Don’t let a constant dry mouth affect your wellbeing

Your oral health is closely connected to your lifestyle and sometimes even common day-to-day pleasures can trigger a condition called Xerostomia.

Xerostomia or dry mouth is a common, treatable condition that can be triggered by many things including the consumption of alcohol, nicotine, caffeine, ingestion of acidic foods and drinks, dehydration or even certain medication.

It’s important to address Xerostomia because saliva plays a big role in the fight against bacteria. A consistently dry mouth can result in plaque, tooth decay and even periodontal disease.

If you are experiencing a dry mouth, lack of saliva in general, stringy or sticky saliva, have bad breath, a sour taste in your mouth and have noticed a change in the usual taste of foods, consider having a simple saliva test just to rule out Xerostomia.

Read more about Xerostomia below or pay one of our dentists a visit if you are searching for dry mouth cures.

Saliva is something we rarely need think of but when your body stops producing it, the results can be very uncomfortable. The clinical name for the chronic absence of saliva production is Xerostomis, a common, treatable complaint.

What causes Xerostomia?

A chronically dry mouth may arise from a number of factors including consumption of alcohol, nicotine, caffeine, acidic foods and drinks, dehydration or certain medication. Sometimes it can be symptomatic of decreased salivary gland function.

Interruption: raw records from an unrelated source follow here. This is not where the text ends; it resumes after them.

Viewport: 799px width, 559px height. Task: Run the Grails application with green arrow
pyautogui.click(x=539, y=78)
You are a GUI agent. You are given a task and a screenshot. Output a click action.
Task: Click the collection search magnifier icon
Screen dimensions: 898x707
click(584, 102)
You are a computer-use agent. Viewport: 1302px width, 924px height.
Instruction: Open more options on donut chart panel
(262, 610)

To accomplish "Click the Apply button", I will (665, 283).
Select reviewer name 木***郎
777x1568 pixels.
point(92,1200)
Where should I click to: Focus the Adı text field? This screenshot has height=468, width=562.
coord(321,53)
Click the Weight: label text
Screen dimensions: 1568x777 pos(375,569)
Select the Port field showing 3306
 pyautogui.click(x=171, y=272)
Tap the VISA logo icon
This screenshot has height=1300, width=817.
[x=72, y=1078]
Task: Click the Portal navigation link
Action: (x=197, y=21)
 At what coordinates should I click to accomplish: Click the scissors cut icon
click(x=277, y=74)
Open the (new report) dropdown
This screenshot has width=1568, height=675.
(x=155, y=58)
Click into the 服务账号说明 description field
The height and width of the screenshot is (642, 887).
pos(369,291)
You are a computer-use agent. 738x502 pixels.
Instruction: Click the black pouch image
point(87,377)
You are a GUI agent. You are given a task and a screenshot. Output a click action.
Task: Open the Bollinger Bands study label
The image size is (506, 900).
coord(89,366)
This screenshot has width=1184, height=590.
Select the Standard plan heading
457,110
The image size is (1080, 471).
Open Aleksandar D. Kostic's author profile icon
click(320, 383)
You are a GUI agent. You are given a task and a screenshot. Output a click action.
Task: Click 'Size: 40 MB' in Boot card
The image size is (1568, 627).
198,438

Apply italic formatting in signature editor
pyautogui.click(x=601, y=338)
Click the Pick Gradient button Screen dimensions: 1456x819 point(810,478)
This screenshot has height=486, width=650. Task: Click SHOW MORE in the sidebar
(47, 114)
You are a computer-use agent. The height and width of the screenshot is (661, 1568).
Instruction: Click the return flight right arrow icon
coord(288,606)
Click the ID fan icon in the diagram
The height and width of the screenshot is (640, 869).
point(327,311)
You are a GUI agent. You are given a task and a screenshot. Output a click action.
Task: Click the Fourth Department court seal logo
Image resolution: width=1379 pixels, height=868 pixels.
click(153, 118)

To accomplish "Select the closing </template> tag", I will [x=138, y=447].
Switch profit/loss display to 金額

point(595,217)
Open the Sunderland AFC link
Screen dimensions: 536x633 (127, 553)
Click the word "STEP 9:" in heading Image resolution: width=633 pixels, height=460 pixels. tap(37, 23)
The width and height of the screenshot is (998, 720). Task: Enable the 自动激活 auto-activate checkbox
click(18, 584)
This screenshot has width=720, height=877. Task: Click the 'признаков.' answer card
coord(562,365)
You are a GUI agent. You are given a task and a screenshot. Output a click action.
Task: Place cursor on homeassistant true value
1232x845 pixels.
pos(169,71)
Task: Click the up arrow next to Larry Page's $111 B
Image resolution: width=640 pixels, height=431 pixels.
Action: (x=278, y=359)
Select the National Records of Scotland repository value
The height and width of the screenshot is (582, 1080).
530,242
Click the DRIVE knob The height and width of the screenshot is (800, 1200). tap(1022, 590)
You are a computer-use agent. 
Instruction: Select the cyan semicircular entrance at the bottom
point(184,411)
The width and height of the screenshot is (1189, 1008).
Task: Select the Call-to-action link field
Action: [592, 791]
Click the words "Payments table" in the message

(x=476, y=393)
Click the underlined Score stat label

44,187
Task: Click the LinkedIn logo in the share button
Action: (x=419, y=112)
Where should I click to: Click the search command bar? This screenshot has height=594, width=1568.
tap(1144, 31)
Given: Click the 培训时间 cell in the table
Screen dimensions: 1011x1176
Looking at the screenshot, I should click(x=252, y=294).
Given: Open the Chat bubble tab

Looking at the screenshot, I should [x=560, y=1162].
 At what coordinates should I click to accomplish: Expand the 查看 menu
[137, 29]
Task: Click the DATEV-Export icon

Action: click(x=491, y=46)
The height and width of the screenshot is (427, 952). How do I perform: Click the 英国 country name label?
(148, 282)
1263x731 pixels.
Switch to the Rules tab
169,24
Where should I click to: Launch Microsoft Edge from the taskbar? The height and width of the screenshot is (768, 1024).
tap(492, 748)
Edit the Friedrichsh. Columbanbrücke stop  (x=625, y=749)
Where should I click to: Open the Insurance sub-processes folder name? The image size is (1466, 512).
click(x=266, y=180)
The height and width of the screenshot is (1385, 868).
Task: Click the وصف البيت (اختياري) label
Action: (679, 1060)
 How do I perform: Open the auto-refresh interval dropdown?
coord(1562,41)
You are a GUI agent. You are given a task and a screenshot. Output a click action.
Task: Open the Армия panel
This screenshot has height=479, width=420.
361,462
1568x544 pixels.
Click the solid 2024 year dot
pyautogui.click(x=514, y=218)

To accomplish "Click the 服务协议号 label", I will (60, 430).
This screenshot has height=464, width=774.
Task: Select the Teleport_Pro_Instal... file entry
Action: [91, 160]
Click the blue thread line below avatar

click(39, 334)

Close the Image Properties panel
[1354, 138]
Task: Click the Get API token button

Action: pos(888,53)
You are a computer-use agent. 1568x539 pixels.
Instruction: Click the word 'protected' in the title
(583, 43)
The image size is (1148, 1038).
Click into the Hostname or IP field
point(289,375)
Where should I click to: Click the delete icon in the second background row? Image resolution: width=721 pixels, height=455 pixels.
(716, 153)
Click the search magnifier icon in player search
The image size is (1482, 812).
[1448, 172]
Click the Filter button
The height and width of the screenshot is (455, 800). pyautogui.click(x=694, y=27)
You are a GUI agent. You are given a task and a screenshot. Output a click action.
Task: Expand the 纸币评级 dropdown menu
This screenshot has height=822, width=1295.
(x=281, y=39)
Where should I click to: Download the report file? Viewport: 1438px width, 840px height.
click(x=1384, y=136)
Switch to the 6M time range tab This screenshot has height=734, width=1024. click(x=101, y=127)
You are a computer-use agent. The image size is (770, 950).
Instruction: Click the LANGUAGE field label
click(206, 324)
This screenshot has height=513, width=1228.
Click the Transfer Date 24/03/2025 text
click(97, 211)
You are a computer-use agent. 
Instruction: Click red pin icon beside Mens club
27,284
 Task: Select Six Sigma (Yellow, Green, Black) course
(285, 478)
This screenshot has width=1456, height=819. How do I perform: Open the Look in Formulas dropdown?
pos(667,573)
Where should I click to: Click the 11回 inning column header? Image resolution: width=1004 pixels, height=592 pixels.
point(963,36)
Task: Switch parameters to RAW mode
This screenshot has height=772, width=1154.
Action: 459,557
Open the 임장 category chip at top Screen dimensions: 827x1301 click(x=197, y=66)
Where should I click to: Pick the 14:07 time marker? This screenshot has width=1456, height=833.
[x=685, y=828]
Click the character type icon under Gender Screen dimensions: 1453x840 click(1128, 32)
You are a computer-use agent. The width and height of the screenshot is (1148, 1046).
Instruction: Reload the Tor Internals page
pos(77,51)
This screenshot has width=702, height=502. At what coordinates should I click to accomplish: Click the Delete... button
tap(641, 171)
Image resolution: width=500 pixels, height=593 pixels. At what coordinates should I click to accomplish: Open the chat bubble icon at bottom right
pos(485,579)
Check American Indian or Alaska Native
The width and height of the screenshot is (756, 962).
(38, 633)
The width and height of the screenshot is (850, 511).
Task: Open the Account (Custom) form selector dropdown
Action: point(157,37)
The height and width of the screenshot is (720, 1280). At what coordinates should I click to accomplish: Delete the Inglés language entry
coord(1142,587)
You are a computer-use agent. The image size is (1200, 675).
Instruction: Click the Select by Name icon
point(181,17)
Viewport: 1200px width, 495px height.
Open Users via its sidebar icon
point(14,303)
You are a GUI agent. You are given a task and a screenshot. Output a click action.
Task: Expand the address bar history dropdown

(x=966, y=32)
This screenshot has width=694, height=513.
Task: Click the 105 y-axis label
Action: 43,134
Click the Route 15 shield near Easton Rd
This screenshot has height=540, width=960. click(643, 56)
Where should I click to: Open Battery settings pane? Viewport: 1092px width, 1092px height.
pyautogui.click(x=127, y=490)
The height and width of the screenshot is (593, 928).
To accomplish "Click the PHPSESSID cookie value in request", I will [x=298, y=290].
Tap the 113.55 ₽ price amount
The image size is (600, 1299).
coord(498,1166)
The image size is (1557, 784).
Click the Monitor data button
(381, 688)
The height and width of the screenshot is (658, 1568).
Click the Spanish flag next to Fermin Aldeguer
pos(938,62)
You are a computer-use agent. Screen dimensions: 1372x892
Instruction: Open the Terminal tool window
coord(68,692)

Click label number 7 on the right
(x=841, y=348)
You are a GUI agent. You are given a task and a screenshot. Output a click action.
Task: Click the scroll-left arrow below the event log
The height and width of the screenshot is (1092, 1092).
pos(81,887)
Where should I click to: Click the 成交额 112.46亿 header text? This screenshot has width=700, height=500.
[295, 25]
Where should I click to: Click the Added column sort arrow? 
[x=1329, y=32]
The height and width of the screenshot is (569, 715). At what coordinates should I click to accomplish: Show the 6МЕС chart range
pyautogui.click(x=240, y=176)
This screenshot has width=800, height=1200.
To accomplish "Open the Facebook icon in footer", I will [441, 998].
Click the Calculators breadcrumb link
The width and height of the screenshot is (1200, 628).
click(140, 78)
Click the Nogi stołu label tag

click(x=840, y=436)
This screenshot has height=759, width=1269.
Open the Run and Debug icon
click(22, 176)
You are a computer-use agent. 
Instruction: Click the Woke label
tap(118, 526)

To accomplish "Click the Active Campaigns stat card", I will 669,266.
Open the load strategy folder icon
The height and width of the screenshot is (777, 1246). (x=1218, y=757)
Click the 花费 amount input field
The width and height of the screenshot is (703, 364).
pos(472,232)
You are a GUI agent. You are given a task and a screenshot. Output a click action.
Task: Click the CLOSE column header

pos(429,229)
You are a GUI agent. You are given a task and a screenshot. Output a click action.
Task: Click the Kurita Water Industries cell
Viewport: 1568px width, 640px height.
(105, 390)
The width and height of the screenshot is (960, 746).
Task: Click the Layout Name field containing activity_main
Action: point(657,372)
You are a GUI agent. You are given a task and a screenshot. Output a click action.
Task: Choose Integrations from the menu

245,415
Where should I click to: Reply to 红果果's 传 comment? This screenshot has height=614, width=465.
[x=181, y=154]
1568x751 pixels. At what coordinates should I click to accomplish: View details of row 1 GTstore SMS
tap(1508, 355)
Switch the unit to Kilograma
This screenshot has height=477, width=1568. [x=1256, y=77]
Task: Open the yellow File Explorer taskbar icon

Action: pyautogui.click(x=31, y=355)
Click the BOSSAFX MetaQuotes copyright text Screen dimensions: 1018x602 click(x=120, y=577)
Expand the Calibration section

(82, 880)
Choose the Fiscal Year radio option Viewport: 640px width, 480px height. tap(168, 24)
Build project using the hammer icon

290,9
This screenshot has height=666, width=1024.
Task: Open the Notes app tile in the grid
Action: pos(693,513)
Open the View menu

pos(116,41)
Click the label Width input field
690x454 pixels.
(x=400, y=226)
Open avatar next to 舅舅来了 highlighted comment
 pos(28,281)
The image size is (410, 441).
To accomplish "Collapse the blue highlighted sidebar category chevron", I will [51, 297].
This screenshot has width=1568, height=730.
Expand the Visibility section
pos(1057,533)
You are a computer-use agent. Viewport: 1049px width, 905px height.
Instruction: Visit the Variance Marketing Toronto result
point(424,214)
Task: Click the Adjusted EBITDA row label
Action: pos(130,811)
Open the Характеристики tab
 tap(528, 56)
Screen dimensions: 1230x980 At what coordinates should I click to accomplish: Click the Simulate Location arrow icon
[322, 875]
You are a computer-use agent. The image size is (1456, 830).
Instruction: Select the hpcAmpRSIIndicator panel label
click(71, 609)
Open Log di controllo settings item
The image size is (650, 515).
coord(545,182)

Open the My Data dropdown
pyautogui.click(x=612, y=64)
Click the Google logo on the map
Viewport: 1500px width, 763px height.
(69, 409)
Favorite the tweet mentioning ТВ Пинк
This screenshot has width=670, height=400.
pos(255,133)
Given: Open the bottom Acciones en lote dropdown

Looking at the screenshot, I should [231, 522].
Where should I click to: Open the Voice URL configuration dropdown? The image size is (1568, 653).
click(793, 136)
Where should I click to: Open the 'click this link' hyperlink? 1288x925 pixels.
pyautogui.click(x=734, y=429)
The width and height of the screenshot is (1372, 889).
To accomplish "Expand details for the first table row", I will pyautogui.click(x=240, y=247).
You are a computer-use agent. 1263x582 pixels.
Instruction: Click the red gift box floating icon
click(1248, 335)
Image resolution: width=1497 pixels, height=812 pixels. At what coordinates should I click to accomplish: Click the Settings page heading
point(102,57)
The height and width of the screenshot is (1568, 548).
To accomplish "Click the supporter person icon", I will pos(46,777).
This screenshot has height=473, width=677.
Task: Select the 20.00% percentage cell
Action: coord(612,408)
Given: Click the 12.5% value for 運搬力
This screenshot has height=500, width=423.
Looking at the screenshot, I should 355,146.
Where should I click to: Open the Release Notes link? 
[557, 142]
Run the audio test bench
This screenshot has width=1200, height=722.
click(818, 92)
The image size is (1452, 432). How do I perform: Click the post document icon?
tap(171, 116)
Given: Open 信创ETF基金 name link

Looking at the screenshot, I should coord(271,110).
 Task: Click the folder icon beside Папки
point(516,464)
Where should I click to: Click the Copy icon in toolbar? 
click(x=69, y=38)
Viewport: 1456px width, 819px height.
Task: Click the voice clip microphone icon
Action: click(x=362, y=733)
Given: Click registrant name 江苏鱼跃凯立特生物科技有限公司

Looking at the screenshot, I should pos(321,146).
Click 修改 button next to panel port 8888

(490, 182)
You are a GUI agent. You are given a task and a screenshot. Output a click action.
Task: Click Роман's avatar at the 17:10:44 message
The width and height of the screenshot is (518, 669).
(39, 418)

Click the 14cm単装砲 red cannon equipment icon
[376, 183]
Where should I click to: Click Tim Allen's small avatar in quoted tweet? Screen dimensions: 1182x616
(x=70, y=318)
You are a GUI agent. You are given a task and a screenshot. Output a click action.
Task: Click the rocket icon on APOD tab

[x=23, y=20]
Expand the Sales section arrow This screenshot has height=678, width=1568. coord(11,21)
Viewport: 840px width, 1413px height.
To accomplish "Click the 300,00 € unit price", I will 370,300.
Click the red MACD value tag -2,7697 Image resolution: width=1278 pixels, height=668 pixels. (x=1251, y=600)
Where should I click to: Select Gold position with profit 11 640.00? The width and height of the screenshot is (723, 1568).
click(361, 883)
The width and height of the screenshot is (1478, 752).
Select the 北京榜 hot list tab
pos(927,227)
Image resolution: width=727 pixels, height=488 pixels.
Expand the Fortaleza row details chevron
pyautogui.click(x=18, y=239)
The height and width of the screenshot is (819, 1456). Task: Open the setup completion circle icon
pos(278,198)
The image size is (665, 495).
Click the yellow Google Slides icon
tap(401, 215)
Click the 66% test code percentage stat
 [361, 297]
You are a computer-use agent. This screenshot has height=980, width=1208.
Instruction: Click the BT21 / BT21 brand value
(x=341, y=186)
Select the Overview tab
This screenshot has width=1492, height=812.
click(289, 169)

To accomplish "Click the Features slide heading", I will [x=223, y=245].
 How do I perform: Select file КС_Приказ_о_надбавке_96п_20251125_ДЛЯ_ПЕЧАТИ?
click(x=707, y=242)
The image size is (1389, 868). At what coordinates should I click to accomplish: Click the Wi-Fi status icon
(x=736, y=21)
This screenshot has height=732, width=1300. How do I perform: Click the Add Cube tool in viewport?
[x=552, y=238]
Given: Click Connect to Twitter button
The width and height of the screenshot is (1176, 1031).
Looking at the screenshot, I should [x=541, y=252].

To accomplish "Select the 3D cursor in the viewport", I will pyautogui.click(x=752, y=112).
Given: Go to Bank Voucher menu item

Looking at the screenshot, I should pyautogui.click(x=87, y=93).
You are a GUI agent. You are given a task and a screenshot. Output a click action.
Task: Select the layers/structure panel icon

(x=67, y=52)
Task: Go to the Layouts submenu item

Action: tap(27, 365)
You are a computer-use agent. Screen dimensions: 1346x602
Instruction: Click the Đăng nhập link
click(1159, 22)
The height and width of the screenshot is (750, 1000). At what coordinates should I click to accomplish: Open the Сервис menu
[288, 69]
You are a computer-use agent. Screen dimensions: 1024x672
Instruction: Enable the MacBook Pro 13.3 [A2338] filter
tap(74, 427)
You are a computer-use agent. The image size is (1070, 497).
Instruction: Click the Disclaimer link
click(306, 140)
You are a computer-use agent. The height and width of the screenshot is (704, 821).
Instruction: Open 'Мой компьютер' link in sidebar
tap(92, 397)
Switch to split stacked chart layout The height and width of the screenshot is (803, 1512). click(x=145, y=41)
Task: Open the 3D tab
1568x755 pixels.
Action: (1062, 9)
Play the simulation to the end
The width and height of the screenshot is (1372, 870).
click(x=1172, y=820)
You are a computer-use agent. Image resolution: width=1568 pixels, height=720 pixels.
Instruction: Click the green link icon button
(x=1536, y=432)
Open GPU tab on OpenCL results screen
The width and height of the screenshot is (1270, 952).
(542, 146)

It is important to address a persistently dry mouth to rule out any underlying cause because saliva is a critical component of good oral health. Saliva works through neutralising acids that are produced by the bacterial plaque which are present after eating or drinking. It provides a natural barrier against the bacteria in our mouths and of course, plays an important role in helping us to break down food and lubricate the throat when we chew and swallow food.

Left untreated, Xerostomia can result in a build-up of bacteria in the gums, mouth and throat that leads to halitosis, plaque, decay and periodontal disease.

Treating Xerostomia

Xerostomia is diagnosed through an oral swab to collect a saliva sample for testing. Upon determining the results of the test, patients will typically be provided with new oral hygiene instruction, fluoride treatment and a personal home care plan to combat the Xerostomia.

Length of treatment will vary from case to case, depending on the severity of the condition. However, primarily treatment is usually short and non-invasive.